WHOは無症状者のマスク使用に否定的な見解を発表した。これは、新型コロナ以前に知られていた呼吸器感染症(咳などの飛沫から広がる感染症)は症状が出てから感染性が出るという原則に則ったものであるが、後日これを否定するコメントも出している。それは新型コロナウイルスは、発症前の無症状の人からも感染し、たとえば会話からも感染するとわかったからである。
安倍首相は、3月2日から春休みまで全国一律の休校を要請した。首相の説明はつぎのとおり。
「北海道では、明日から道内全ての公立小・中学校が休校に、また、千葉県市川市でも、市内全ての公立学校が休校に入ります。

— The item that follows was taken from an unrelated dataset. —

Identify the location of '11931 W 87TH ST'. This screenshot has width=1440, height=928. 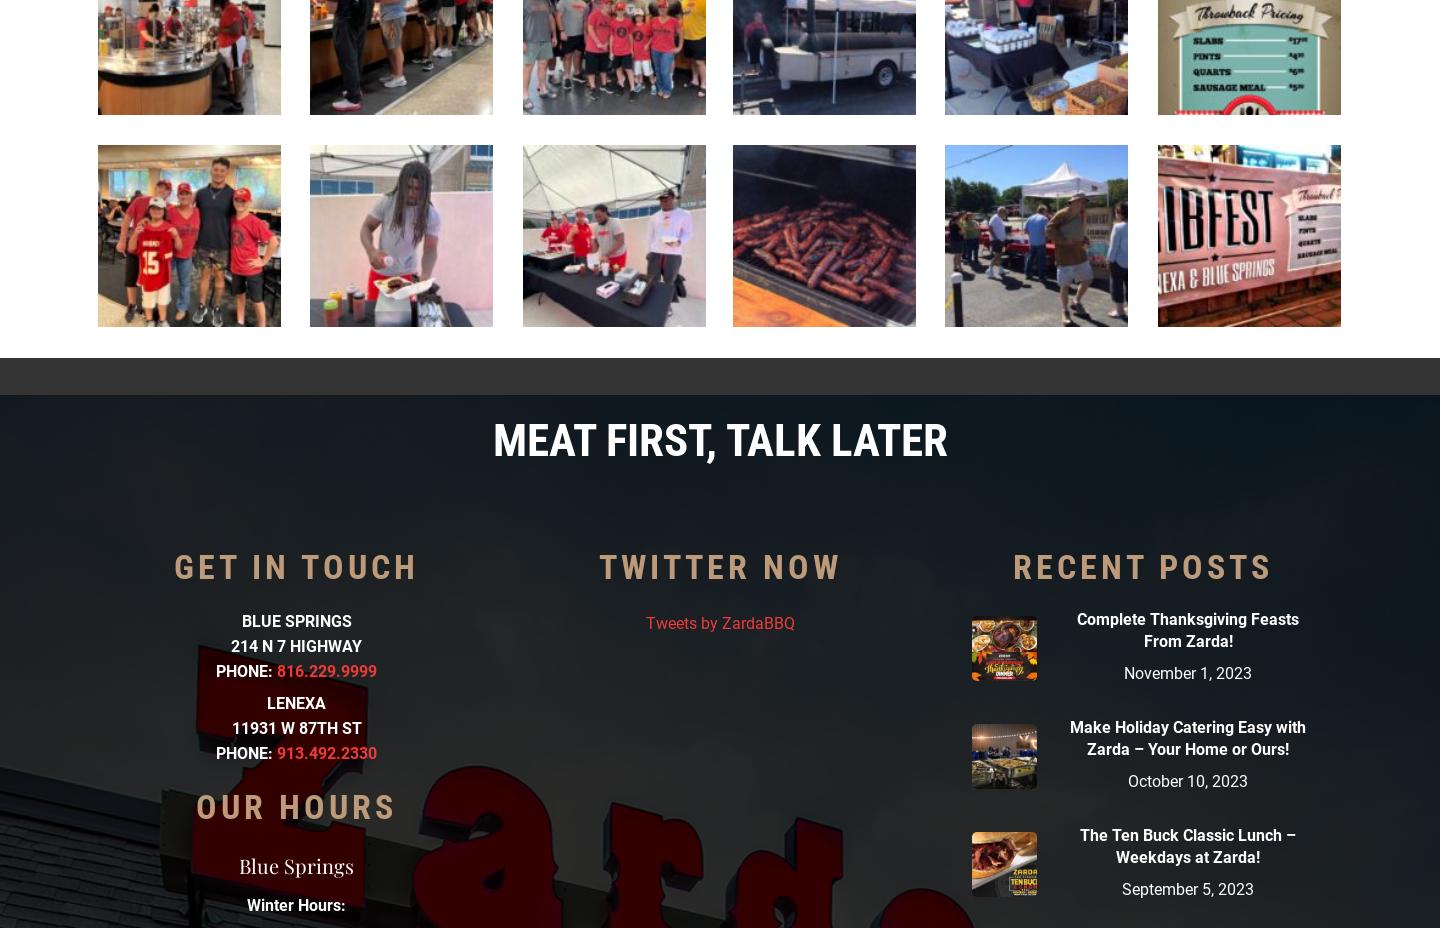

このように、各地域において、子どもたちへの感染拡大を防止する努力がなされていますが、ここ1、2週間が極めて重要な時期であります。このため、政府といたしましては、何よりも、子どもたちの健康・安全を第一に考え、多くの子どもたちや教職員が、日常的に長時間集まることによる感染リスクにあらかじめ備える観点から、全国全ての小学校、中学校、高等学校、特別支援学校について、来週3月2日から春休みまで、臨時休業を行うよう要請します。」 厚労省は、保育所は首相要請の対象外で、小学生を放課後に預かる放課後児童クラブ(学童保育)も原則開所してもらうよう各都道府県に通知した。
(コメント)
学校の一斉休校要請は専門家の意見も聞かずほぼ首相独断で決めたようだ。世間にインパクトを与えたことは間違いないく、感染症にこれから備えていくという意識付けには
意味はあったと思うが、大きな犠牲を払うことになった。唐突であり十分な説明がされたとは思えない、日本らしい困ったときの政策の急展開のパターンで禍根をまた残した。